A PROPOS - Exegese im Mehrfachpack - eine skurrile Legende / II
von Emmo Diem                                                                                                                             
 
Aber lassen wir auch den Tempelpriester wieder zu Wort kommen. Der meinte: "Die Sache ist wirklich peinlich. Aber manche Botschaft läßt sich nicht mehr ändern. Denn, was würden dazu die Leute sagen? Im übrigen: Da gibt es ja noch die Exegeten. Die sind manchmal sehr hilfreich".

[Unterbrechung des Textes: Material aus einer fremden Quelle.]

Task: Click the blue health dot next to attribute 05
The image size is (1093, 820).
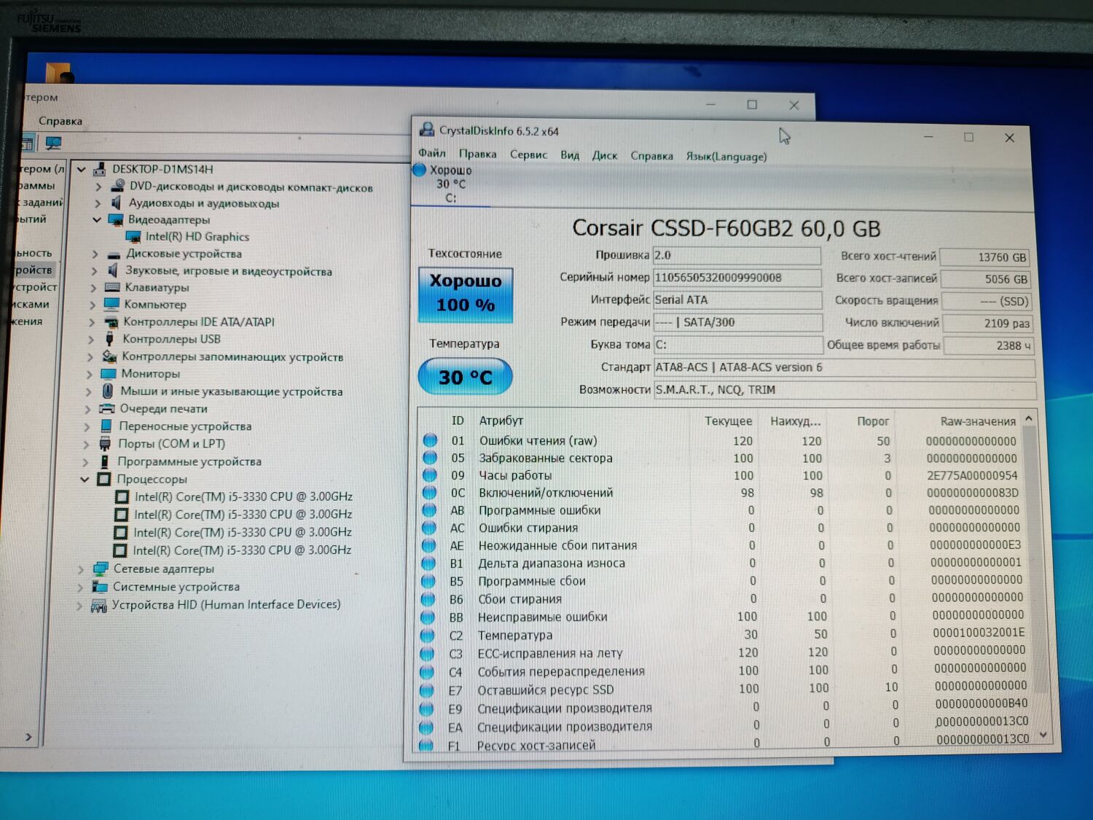Action: [x=430, y=458]
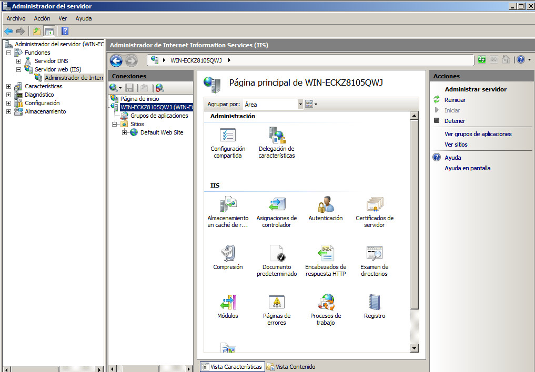Open Delegación de características icon

tap(277, 135)
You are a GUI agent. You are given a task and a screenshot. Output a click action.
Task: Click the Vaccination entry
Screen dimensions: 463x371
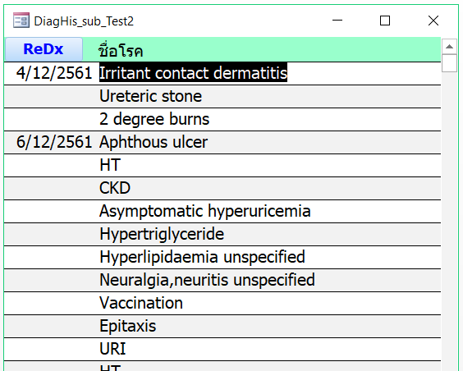pos(141,303)
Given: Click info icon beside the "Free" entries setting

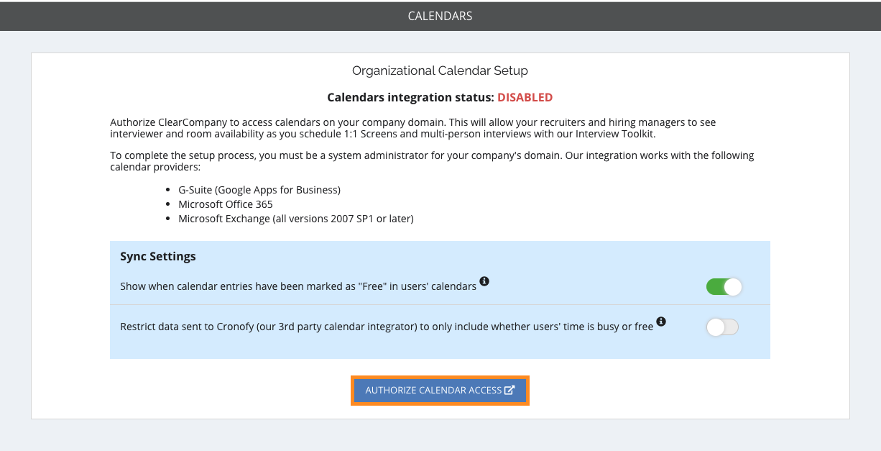Looking at the screenshot, I should click(x=484, y=281).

"Ein gutes Wort zur rechten Zeit" erwiderte darauf Zarathustra. Selbstverständlich bin ich nicht ein Priester des Apollo, sondern nur ein einfacher Waldschratt. Aber ich weiß trotzdem, dass es bei der Aufzeichnung von Botschaften schon immer Schwierigkeiten gegeben hat. Dazu kommt oft noch die mündliche Weitergabe und die Phantasie des Volkes. Und manchmal haben die Berichterstatter sich auch erst der Schüler des Meisters bedient. Während der letzten Folgerung war Zarathustra schon von einem Bein auf das andere gewechselt, was er immer dann tat, wenn er nervös wurde.
Da meinte der Tempelpriester fast eingeschüchtert: "Mein lieber Zarathustra:
Auch im Bereich unserer Agenden gibt es eine Art von Evolution".
"Stimmt" sagte da der Weise aus dem Walde. "Aber hast du nicht erst
kürzlich die Parole ins Land geworfen: Tradition liegt voll im Trend".
Heute sagt man auch Fundamentalismus dazu. Da begann es bei
dem zurechtgewiesenen Zarathustra innerlich bereits zu kochen.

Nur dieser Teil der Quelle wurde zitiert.